Art

Action Pictures

Many art forms, such as literature and drama, have long used narrative to convey their stories, but the visual arts, for the most part, don't have to: Paintings and sculptures only need to look good -- or at least be interesting.

It's easy to understand the appeal of the purely visual over the visual narrative, both for artists and for viewers: There's no ideological content to interfere with the visual experience. Artists have embraced non-narrative styles such as abstraction throughout the second half of the twentieth century, but when postmodernism became established two decades ago, it prompted an increased interest in narrative art. Initially it was narrative conceptual art, but eventually postmodernism also brought about the big return of realism in painting and sculpture, which is where we are now.

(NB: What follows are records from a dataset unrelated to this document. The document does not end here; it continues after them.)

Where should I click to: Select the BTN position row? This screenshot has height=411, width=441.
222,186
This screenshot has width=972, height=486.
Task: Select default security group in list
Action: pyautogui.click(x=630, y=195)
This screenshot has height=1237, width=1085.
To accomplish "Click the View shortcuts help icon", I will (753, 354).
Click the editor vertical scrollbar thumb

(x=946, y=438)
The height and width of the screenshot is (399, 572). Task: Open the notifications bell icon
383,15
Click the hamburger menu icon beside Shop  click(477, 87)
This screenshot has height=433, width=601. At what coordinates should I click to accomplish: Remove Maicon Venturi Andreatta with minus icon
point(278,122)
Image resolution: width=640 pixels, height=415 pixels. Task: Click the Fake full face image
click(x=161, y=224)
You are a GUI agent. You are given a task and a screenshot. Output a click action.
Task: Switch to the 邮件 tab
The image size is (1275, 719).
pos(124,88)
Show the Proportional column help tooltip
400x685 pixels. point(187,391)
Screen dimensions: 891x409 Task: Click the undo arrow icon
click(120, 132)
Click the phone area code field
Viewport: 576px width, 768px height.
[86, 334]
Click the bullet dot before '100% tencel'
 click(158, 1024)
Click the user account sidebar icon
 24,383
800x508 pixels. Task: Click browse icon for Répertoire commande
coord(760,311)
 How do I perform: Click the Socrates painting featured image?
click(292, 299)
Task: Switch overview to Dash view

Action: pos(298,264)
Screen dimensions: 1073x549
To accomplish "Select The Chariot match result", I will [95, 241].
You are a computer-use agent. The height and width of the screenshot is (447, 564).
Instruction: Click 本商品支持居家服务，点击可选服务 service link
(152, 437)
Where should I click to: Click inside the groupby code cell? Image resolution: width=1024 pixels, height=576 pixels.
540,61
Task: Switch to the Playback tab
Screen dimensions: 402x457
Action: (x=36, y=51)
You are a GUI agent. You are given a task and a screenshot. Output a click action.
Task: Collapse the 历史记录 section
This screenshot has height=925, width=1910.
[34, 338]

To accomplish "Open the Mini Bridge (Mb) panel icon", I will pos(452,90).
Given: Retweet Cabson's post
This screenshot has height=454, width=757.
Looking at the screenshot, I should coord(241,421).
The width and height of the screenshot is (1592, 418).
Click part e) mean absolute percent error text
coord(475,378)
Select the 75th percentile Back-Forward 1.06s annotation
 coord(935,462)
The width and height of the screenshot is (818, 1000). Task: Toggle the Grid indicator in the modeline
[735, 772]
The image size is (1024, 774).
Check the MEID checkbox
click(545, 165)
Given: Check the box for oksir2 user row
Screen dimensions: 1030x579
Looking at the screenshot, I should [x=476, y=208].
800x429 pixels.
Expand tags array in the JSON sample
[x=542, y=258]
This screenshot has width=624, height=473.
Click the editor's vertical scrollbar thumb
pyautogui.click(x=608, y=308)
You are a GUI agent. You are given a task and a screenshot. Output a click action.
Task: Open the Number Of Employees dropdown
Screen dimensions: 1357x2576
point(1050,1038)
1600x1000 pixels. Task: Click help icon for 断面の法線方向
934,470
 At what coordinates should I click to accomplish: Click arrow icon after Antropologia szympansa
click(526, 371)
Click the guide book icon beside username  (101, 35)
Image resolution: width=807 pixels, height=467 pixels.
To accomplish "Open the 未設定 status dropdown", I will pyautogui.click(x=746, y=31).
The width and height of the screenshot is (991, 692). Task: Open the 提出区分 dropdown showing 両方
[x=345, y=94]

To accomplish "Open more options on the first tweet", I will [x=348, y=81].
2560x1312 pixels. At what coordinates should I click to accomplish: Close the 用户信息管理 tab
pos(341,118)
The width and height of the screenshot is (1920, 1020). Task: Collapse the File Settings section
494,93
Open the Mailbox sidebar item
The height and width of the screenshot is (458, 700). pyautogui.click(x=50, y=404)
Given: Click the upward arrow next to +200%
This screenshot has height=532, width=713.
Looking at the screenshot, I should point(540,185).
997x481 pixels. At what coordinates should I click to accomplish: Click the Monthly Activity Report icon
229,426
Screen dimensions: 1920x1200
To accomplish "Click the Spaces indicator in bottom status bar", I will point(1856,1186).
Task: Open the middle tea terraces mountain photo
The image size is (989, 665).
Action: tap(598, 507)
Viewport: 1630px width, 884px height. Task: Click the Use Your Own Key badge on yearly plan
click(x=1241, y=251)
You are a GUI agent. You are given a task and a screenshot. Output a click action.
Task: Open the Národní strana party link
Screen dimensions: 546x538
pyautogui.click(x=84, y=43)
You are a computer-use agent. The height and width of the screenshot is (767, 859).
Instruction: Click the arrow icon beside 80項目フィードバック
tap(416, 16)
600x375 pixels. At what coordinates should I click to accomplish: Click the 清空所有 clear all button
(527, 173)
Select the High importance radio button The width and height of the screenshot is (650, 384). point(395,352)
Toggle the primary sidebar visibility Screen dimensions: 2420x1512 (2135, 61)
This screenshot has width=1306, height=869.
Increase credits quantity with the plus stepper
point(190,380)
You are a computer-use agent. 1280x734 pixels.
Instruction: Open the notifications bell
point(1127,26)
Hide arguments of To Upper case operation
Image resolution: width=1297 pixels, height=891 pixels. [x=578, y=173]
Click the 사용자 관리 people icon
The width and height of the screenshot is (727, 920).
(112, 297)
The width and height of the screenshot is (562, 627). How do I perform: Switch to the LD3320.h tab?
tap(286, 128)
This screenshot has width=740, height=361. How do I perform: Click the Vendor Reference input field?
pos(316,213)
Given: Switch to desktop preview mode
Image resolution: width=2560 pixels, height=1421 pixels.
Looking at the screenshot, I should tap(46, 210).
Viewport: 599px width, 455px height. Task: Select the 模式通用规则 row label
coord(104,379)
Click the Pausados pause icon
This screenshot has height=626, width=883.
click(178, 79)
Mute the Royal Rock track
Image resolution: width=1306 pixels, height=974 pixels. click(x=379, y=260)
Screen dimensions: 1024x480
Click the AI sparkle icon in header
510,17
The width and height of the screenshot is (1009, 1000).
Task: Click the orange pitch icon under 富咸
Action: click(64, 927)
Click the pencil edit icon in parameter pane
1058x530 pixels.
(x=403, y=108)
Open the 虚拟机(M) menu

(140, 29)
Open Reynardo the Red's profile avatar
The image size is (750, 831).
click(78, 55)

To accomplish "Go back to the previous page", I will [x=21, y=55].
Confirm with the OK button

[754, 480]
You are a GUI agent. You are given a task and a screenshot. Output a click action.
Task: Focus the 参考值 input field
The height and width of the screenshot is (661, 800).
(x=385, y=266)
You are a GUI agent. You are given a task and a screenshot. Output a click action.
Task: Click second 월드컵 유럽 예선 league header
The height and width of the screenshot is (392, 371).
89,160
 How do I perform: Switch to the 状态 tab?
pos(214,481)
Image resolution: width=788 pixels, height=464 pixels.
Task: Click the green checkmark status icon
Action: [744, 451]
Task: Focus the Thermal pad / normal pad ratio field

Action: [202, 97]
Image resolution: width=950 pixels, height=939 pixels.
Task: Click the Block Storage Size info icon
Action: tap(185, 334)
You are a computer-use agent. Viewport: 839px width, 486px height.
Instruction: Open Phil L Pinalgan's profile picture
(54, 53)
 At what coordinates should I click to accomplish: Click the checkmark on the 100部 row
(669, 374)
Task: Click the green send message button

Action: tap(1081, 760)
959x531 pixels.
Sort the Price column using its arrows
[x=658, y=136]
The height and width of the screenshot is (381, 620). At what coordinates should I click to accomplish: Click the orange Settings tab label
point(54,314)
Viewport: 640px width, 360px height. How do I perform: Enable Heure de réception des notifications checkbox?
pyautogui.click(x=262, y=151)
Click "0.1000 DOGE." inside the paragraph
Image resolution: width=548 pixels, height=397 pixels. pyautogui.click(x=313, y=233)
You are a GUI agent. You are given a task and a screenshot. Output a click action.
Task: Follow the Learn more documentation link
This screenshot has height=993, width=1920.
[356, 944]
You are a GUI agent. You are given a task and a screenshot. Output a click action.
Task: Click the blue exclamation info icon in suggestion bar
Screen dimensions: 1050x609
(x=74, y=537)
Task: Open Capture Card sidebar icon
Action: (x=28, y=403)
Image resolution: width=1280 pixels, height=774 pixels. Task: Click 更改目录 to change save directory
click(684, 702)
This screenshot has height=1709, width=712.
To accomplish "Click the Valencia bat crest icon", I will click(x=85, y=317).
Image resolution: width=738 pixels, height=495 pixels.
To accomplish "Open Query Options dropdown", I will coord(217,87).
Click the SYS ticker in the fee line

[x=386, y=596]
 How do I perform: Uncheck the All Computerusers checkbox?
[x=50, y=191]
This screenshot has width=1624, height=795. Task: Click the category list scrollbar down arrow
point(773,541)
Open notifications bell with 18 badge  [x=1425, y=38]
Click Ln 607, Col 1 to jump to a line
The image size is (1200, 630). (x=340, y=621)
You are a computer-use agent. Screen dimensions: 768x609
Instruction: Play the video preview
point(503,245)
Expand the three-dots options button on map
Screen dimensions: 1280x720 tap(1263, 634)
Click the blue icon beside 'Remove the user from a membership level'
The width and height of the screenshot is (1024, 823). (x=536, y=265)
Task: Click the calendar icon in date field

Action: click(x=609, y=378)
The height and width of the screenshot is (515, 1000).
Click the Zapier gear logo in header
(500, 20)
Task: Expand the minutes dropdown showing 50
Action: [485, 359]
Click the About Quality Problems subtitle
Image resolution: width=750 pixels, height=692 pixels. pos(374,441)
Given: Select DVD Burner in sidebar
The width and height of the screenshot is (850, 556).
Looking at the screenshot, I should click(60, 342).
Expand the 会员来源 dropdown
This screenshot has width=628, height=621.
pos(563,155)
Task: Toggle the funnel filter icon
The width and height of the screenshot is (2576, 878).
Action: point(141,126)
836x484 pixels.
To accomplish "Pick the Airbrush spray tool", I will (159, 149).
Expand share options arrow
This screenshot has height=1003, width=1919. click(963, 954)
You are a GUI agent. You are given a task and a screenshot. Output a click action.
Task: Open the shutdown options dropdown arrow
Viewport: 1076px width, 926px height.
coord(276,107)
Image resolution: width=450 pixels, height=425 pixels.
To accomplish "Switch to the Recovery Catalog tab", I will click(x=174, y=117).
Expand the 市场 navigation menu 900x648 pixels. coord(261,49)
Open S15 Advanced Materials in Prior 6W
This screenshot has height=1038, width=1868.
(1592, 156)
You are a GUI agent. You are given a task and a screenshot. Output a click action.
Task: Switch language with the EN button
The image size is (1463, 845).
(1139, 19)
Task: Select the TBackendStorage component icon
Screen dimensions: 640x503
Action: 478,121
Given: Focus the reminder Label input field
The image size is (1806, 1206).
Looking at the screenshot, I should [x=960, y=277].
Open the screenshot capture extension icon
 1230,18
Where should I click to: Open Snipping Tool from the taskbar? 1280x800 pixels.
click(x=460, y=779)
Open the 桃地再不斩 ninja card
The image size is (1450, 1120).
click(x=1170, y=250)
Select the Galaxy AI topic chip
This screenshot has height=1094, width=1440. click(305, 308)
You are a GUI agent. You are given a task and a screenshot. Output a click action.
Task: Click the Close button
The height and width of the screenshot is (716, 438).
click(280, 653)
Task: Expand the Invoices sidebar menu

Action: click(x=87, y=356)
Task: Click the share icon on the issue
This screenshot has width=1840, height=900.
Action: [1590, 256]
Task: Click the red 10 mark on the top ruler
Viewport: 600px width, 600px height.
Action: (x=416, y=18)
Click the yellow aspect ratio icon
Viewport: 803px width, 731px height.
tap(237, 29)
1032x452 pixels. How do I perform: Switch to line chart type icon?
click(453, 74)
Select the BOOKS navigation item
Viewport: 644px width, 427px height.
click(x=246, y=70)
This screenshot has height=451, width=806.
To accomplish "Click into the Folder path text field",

John Hull is among the finest contemporary realists in the region and is nationally recognized for his compelling narrative paintings. He's part of that generation of artists who came of age during the turn from modern to postmodern. As early as the 1980s, he established himself in the New York gallery scene. I didn't know his work then, but I've been following his career since he moved here from the East Coast in the mid-1990s to chair the art department at the University of Colorado at Denver. He's no longer chair, but he still teaches painting and drawing there.

Currently, Hull is the subject of a marvelous solo show, Pictures From Sonny's Place, at Denver's + Gallery. As usual, he has done a cycle of paintings that, taken together, could be called a painted novel. Looking at them in this way, it's not surprising to find out that Hull has also worked as a professional writer.

How Hull came up with the story behind the paintings in Pictures From Sonny's Place illustrates how he constructs his overall narratives. He uses actual locations, people and events in the news and in movies to come up with the stories. But what happens with the places, people and events is completely fictional.

The spark of inspiration for these paintings was a junkyard, "Sonny's Place," near Sheridan, Wyoming, that Hull had come across while visiting the nearby Ucross Foundation, where he would later have a residency. However, since the story is fictional, some of them are based on locations in Colorado or New Mexico masquerading as the immediate area surrounding the Wyoming junkyard.

The main characters in the drama are also masquerading as something they are not: In the paintings, the people are drug dealers, but in reality, they are based on members of Hull's family and his friends, who, presumably, are not. The old man, Sonny, is based on Hull's memories of his deceased grandfather; the young man, Sonny's son, is modeled on an old friend of Hull's from his days in the U. S. Marine Corps; the kid is Hull's own son, Isaac. The name Isaac shows up in several of the paintings, especially on the license plates of the wrecked cars.

The junkyard and its inhabitants play out a drama about a drug war in the sticks. The narrative comes out of a report Hull read in The Pueblo Chieftain about the inadequacy of policing in the rural West -- in particular, the problems with the highly competitive methamphetamine trade. He combined this news item with his recollections of the 1950s B-movie Thunder Road, starring Robert Mitchum. In Hull's imagined reality, the junkyard is a center for the local drug trade, though we don't see any real evidence of this in the paintings except in the characters' dissipated appearance.

Although there are women depicted in several of the paintings, Sonny's Place reflects a world dominated by men. There are lots of cars and many guns, which, as I don't need to tell you, are two mainstays of the macho crowd. This is not unexpected from Hull, who is most comfortable when taking this kind of view.

The paintings have not been arranged chronologically in terms of when Hull painted them, but that's okay, because the story he's laid out can be told in several different ways and still come out the same at the end. Most simply reveal the everyday life of the junkyard, such as "Family Reserve," the first painting to the left of the gallery's entrance, in which the three key men -- Sonny, his son and his grandson -- are shown hanging out. The grandson is cocking a pistol while Sonny and his son look on from behind.

One of Hull's specialties is composition. In this painting, a dynamic diagonal running from the bottom right to the center left leads the viewer directly to the figures who occupy the middle. There's a similar thing going on in "A Picture From Life's Other Side," but this time the diagonal, created by the course of the road and the shadow of an upturned vehicle, directs the viewer to the left side, where the son is seen carrying a box spring on his back. His pose, with his arms outstretched, is reminiscent of Christ on the cross, which is not as outlandish as it sounds, considering that the son later suffers for the sins of his own world.